▶ EXERCISE AIM:
If a line in the records below contains the word "tool", copy it out.

Stored items from a collection:
◇ ◇ ◇ ◇
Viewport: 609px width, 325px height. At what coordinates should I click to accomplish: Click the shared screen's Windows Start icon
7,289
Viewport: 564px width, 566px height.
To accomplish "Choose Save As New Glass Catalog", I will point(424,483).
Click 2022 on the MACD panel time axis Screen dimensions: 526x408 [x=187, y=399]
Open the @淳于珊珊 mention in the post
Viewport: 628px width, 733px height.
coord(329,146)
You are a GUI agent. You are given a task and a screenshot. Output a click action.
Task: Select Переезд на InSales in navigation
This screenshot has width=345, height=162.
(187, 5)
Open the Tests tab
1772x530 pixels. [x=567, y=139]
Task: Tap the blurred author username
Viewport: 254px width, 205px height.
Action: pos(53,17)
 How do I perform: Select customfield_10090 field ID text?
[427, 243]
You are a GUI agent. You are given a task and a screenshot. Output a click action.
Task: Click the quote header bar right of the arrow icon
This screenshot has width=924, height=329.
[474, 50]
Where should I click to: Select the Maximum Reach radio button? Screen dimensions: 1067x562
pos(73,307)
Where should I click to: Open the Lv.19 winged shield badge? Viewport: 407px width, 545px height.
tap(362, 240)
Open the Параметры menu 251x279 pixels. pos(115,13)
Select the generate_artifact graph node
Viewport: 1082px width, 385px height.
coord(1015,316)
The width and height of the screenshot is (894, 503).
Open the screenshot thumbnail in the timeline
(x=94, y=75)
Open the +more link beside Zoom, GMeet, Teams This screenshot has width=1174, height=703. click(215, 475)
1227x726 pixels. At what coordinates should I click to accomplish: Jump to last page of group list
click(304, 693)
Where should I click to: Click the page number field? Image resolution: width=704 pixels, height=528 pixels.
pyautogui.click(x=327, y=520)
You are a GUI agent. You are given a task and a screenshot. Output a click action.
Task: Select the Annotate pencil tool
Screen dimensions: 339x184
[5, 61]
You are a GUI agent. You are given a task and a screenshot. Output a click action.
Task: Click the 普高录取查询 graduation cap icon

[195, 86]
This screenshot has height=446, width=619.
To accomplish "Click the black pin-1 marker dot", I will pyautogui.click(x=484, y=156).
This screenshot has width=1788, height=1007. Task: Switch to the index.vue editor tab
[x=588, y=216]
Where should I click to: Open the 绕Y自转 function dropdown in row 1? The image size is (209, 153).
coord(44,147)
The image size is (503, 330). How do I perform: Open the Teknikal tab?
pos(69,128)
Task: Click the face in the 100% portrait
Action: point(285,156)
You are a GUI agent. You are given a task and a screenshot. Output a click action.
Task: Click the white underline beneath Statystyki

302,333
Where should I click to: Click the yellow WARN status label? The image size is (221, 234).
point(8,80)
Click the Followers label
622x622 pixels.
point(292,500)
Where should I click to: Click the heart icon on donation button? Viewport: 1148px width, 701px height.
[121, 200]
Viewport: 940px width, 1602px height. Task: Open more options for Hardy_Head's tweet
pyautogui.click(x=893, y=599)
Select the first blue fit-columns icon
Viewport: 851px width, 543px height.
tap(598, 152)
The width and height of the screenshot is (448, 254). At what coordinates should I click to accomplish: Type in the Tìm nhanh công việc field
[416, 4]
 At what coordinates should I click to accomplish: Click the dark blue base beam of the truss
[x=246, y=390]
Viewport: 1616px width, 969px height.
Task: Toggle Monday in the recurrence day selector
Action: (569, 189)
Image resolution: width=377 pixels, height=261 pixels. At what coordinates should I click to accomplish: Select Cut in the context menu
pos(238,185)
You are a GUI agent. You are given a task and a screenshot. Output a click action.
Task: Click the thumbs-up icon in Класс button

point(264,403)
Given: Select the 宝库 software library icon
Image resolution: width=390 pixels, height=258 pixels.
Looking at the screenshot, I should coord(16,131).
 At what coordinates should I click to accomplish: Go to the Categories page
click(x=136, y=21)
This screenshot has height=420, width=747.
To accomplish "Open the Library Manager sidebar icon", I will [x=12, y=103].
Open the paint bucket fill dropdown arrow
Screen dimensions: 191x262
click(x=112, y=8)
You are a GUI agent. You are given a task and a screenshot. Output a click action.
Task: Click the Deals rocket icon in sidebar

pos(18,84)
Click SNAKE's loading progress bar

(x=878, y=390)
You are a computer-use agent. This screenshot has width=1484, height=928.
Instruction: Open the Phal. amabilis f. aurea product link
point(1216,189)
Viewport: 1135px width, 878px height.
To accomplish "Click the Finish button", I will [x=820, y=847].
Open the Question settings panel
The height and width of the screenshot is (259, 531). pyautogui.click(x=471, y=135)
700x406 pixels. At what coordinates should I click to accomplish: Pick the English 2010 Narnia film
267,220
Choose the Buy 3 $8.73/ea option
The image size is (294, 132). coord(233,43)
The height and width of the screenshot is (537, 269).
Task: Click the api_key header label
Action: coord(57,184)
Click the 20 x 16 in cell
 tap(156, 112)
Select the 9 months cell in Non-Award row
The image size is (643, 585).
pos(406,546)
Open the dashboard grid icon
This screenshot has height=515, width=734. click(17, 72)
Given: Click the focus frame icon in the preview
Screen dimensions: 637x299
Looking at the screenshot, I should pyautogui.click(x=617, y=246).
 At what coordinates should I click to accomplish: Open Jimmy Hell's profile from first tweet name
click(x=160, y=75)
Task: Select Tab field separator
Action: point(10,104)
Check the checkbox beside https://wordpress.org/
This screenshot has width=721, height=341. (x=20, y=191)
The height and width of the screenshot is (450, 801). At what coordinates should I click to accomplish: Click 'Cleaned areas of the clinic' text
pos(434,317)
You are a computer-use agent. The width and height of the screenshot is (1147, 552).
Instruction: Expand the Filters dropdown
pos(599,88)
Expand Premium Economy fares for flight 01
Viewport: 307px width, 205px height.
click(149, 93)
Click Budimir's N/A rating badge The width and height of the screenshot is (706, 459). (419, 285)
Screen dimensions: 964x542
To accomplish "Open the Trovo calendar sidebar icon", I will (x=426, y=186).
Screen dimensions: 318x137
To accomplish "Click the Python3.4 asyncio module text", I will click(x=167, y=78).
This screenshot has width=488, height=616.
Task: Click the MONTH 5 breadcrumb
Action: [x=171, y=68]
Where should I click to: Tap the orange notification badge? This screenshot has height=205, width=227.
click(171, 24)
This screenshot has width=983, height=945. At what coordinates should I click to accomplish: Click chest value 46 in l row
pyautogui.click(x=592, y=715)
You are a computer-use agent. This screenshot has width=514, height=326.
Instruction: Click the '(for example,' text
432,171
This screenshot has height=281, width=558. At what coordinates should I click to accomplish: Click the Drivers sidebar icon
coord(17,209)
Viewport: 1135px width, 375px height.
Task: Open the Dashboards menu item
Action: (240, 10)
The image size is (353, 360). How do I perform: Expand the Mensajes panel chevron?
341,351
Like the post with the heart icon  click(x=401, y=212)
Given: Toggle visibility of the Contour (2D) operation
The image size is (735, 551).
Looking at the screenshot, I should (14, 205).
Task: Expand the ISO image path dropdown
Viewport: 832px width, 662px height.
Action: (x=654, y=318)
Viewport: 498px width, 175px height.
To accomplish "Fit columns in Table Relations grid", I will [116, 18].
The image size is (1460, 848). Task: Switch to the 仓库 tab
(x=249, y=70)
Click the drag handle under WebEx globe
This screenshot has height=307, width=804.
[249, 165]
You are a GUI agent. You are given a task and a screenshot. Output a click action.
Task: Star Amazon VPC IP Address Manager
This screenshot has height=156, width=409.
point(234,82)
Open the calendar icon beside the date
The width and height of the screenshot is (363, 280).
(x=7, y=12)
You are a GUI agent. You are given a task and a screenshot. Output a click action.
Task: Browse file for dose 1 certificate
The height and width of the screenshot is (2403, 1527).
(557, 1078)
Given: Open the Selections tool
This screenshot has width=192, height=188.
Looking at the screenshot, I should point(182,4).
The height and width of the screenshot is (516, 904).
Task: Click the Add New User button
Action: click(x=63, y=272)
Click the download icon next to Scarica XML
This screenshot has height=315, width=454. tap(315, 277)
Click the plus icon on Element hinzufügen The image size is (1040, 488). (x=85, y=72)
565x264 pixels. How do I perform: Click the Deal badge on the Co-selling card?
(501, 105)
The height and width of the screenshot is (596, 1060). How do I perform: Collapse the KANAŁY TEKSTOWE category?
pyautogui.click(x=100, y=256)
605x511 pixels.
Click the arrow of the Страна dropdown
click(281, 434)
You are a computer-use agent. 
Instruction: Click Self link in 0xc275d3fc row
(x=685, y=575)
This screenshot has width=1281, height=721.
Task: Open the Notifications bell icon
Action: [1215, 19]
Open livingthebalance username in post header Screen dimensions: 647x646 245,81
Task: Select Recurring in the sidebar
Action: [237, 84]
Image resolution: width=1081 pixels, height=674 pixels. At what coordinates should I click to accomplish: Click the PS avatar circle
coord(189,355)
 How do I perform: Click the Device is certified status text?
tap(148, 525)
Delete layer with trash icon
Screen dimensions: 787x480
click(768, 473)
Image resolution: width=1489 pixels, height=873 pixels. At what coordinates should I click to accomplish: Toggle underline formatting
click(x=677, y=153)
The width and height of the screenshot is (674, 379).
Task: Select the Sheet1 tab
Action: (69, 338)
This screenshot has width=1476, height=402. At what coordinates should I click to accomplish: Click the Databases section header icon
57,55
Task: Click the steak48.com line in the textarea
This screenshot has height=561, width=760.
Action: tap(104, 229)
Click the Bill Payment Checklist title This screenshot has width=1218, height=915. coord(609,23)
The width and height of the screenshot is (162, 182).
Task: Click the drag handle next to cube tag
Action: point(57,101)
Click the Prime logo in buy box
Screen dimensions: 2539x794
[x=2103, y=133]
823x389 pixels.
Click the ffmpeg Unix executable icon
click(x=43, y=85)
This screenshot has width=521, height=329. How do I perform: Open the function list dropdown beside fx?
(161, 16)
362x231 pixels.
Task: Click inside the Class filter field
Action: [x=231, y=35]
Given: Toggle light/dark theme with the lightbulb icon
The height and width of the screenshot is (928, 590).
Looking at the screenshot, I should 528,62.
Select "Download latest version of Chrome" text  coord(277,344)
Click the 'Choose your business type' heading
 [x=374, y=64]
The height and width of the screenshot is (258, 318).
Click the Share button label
◇ ◇ ◇ ◇
▶ TASK SOLUTION:
Task: Select the Annotate pencil tool
Given: Open the Selections tool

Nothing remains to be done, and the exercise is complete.